■ EXERCISE REQUIREMENTS:
Copy the records below exactly, from the line containing "Image resolution: width=1265" through the last line, and leave out every picture.

[Stored data]
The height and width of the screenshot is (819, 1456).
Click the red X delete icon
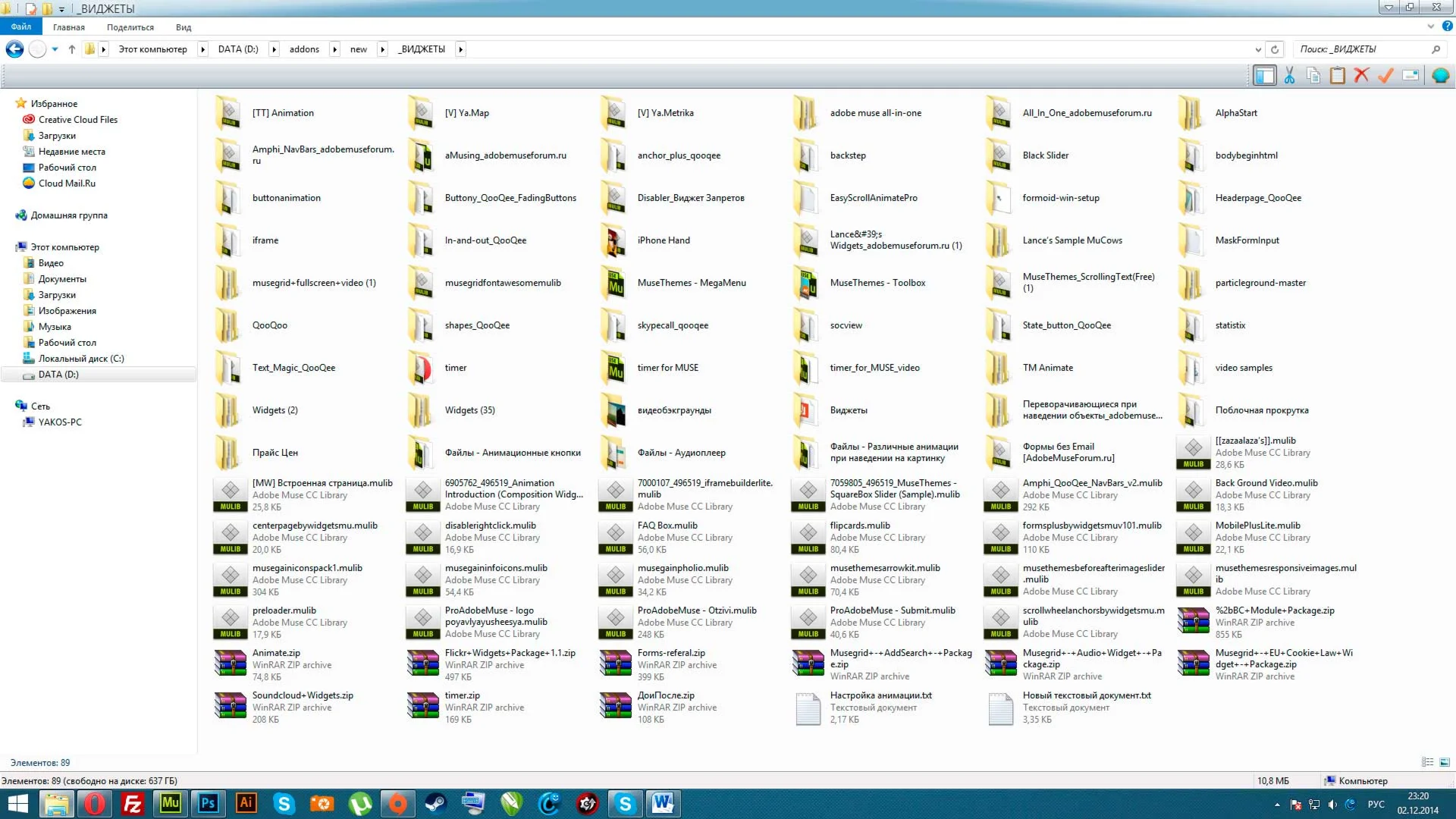point(1362,75)
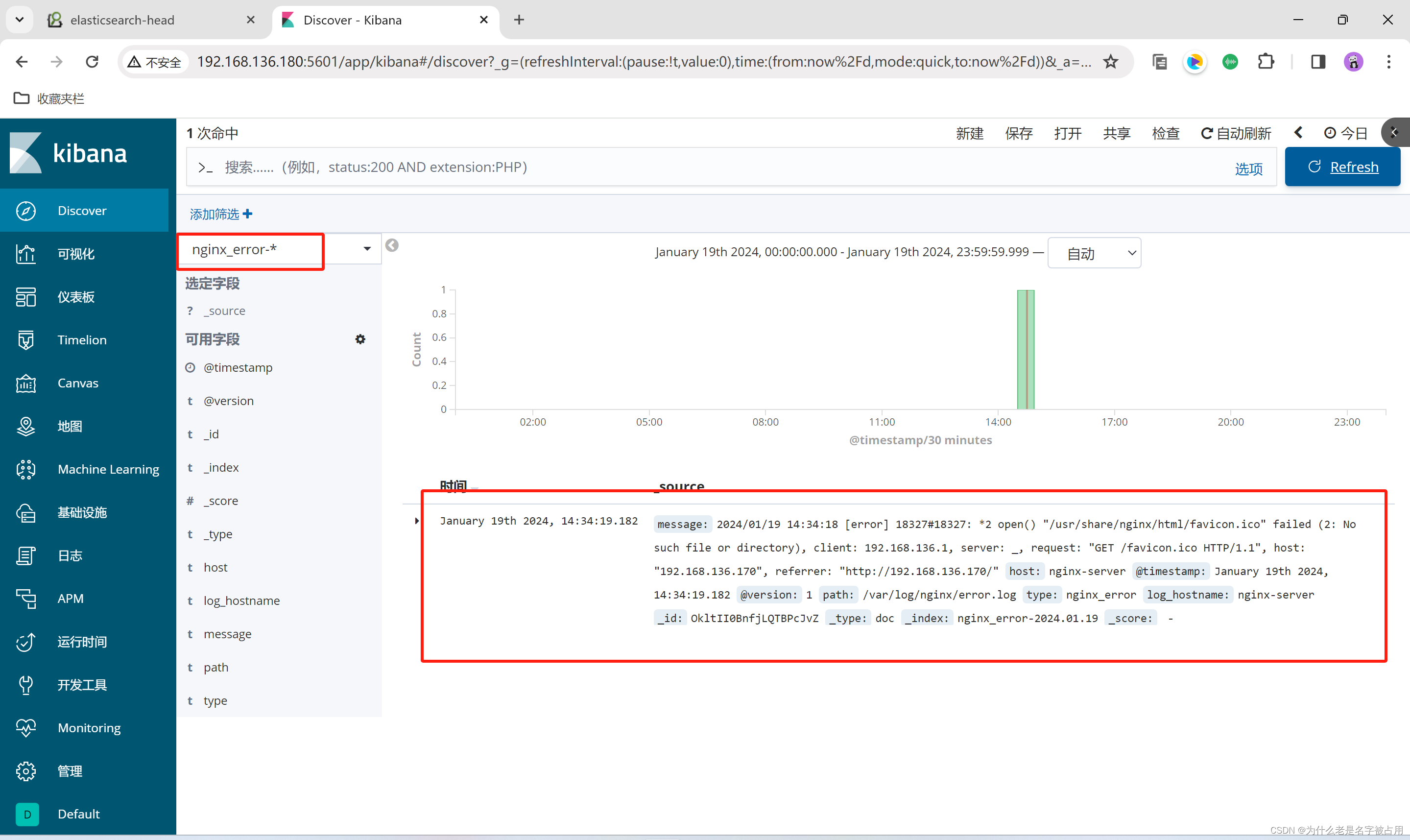Click the available fields gear icon

click(360, 339)
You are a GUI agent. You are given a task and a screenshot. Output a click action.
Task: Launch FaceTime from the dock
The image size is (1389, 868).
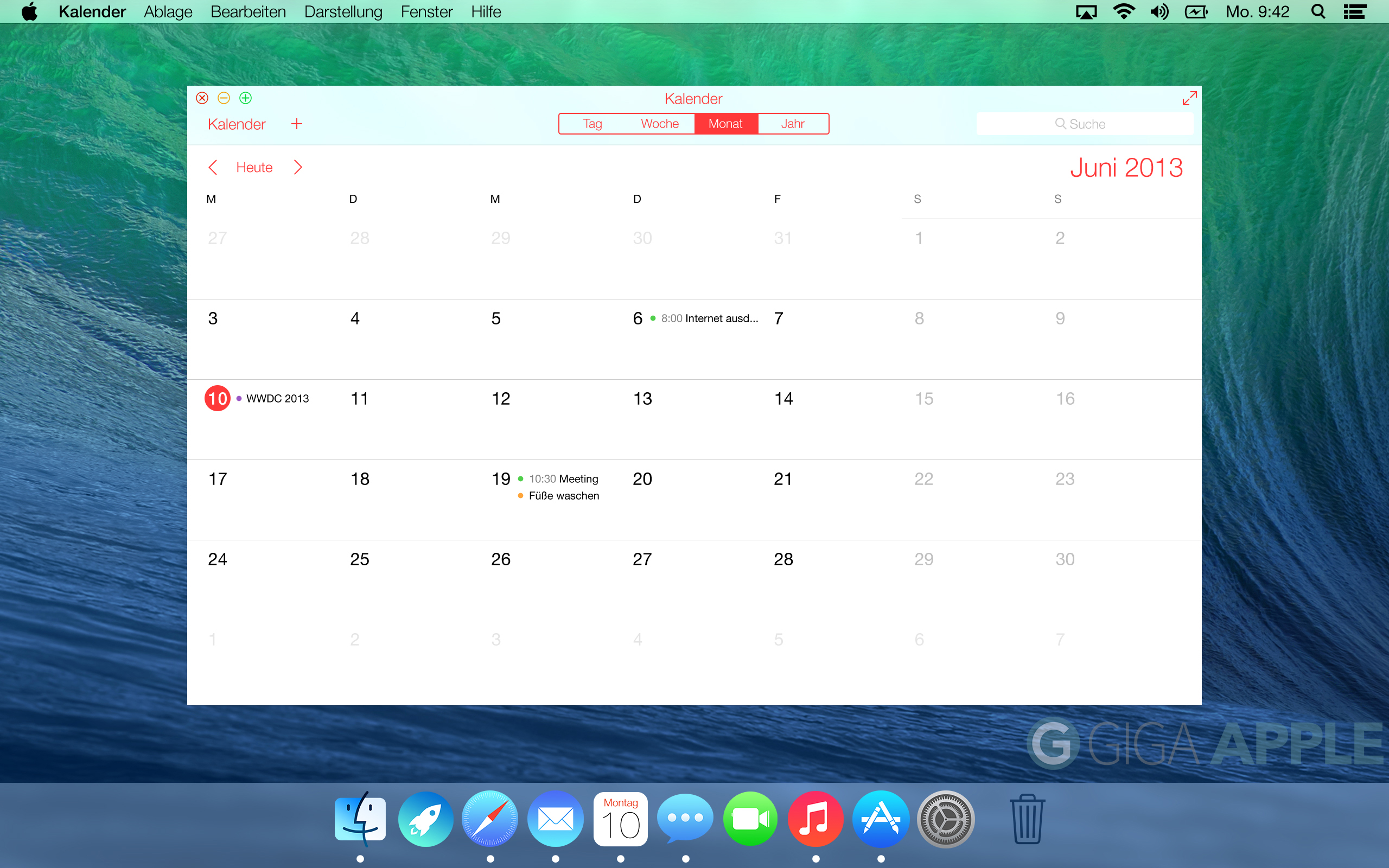(750, 819)
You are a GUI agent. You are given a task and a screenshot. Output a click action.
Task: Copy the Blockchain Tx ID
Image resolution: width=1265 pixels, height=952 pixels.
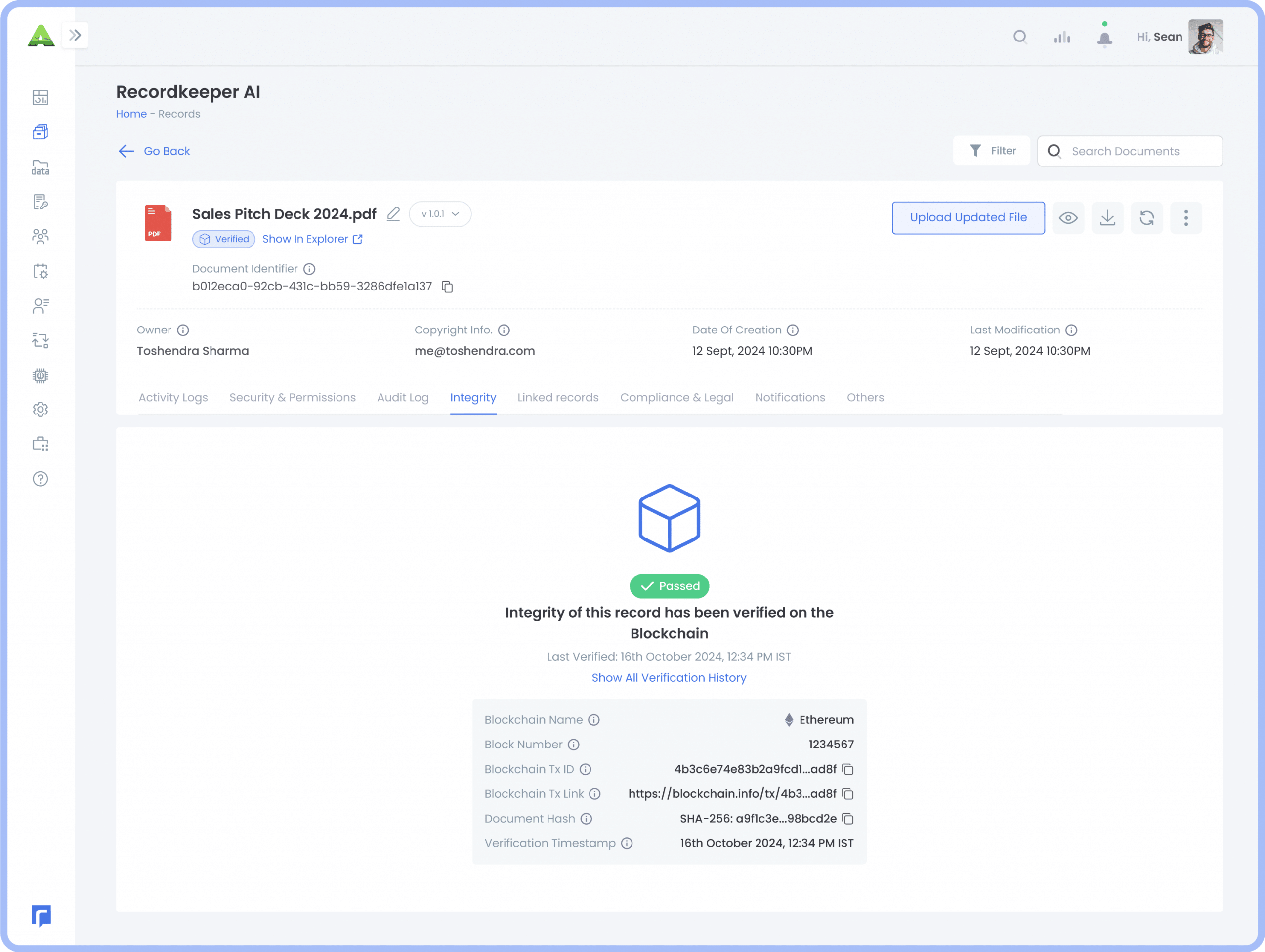pyautogui.click(x=847, y=770)
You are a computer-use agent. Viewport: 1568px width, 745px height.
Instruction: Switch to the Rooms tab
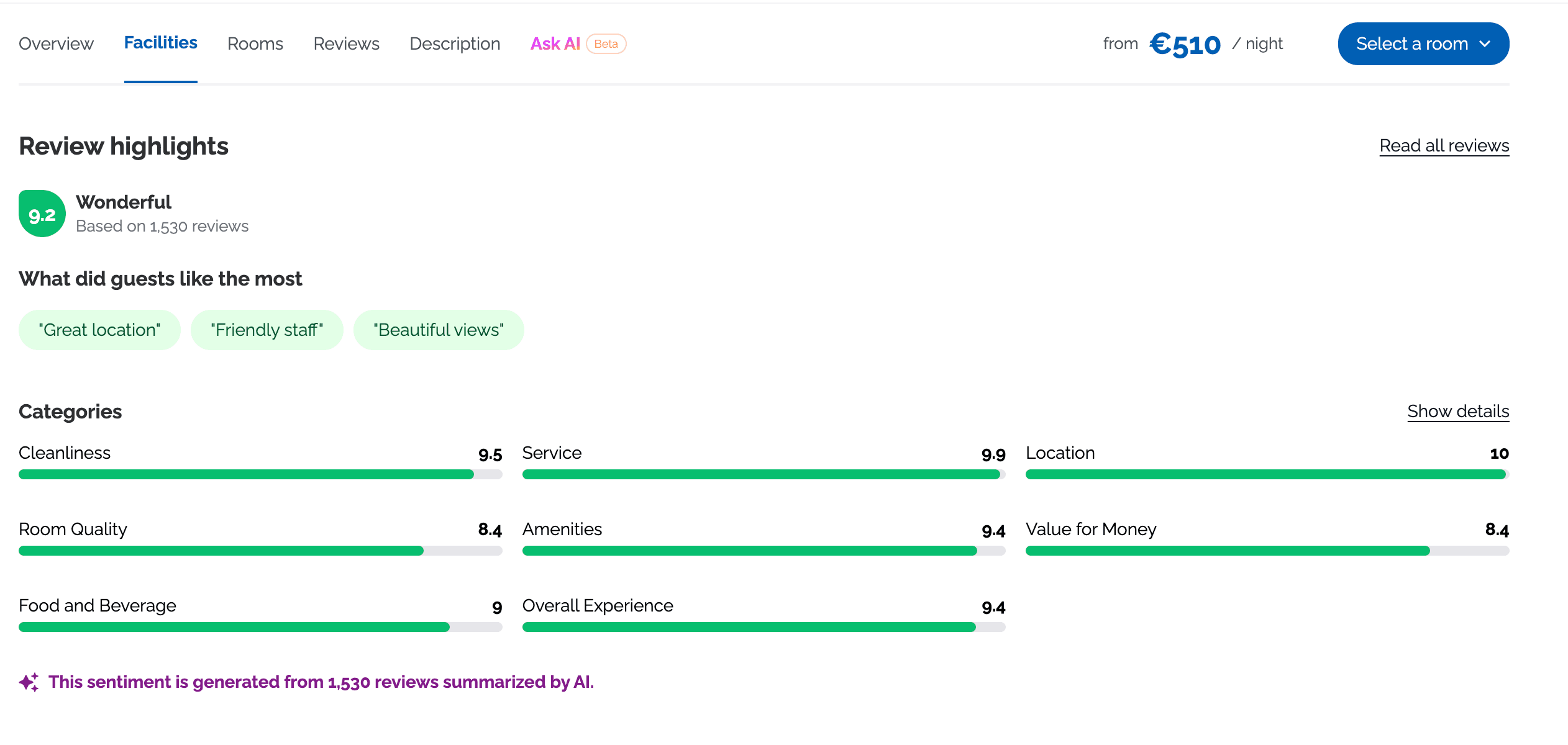tap(255, 43)
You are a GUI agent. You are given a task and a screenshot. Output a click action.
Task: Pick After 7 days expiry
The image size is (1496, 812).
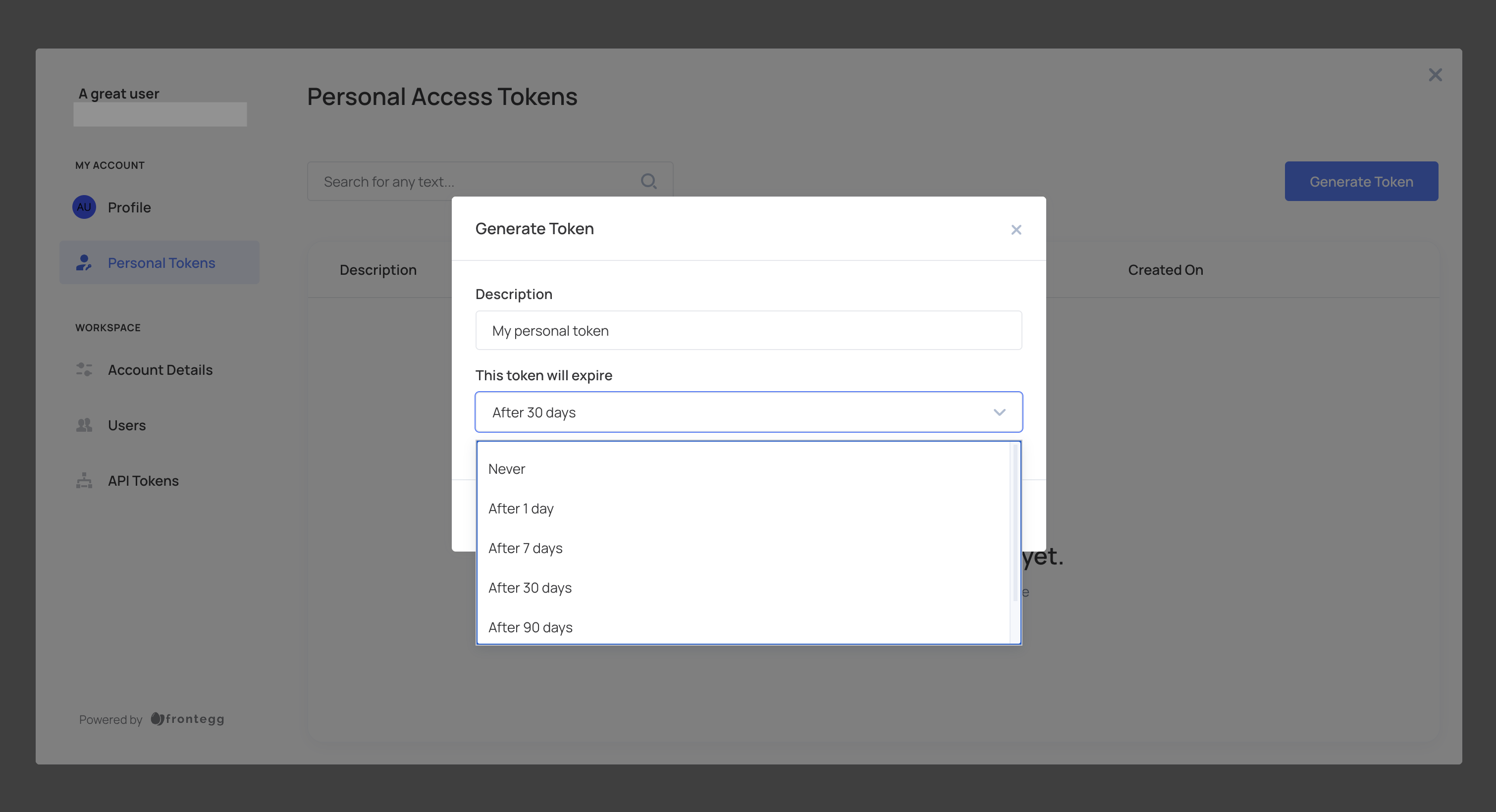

■ EXPECTED ANSWER:
Image resolution: width=1265 pixels, height=952 pixels.
pyautogui.click(x=847, y=770)
You are a computer-use agent. Viewport: 1568px width, 745px height.
Instruction: Switch to the Rooms tab
tap(255, 43)
You are a GUI agent. You are given a task and a screenshot. Output a click action.
Task: Pick After 7 days expiry
The image size is (1496, 812).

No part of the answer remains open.